**Exercise material**
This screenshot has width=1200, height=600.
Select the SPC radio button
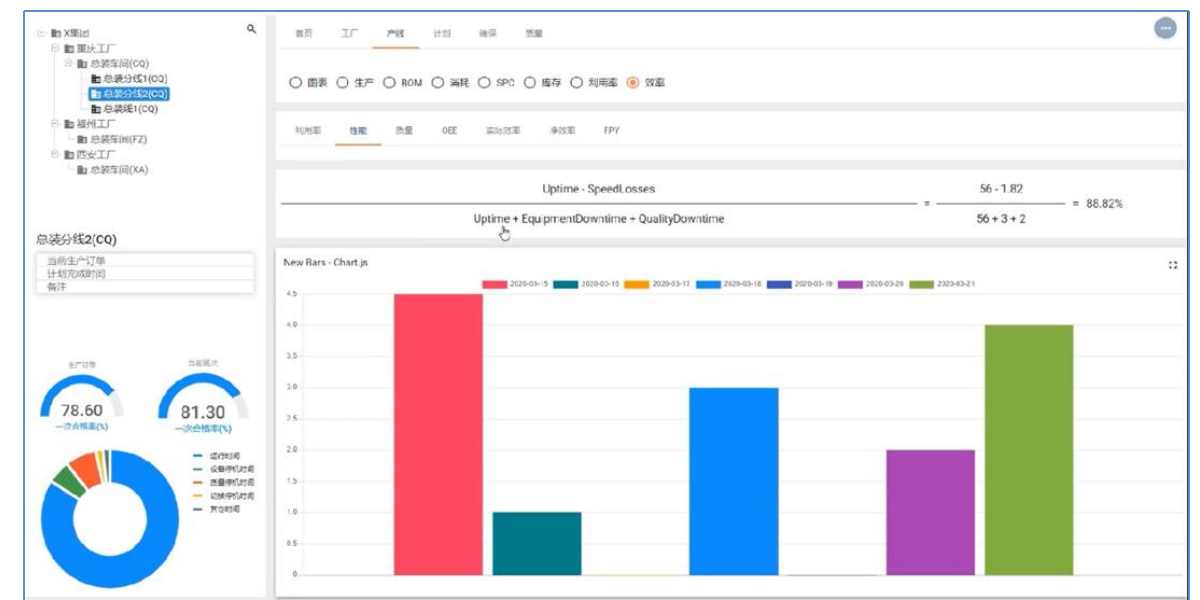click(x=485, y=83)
--
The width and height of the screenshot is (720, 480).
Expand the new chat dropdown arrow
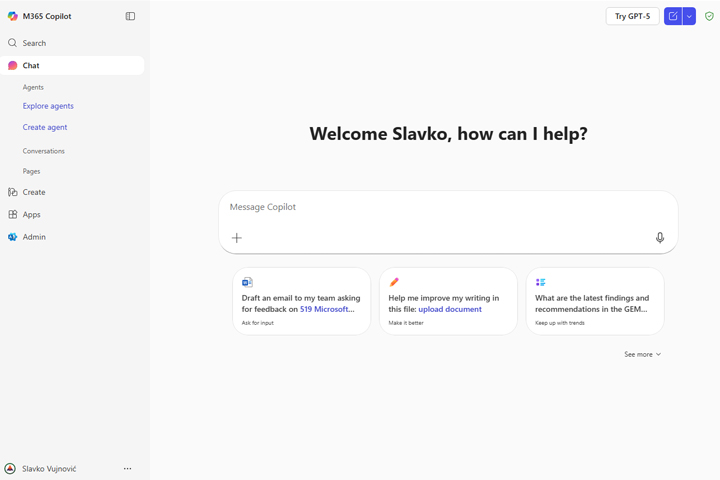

**Task goal**
In the data above, find each line that uses the string "height". Copy it.

**Solution for this task**
This screenshot has width=1200, height=600.
The width and height of the screenshot is (720, 480).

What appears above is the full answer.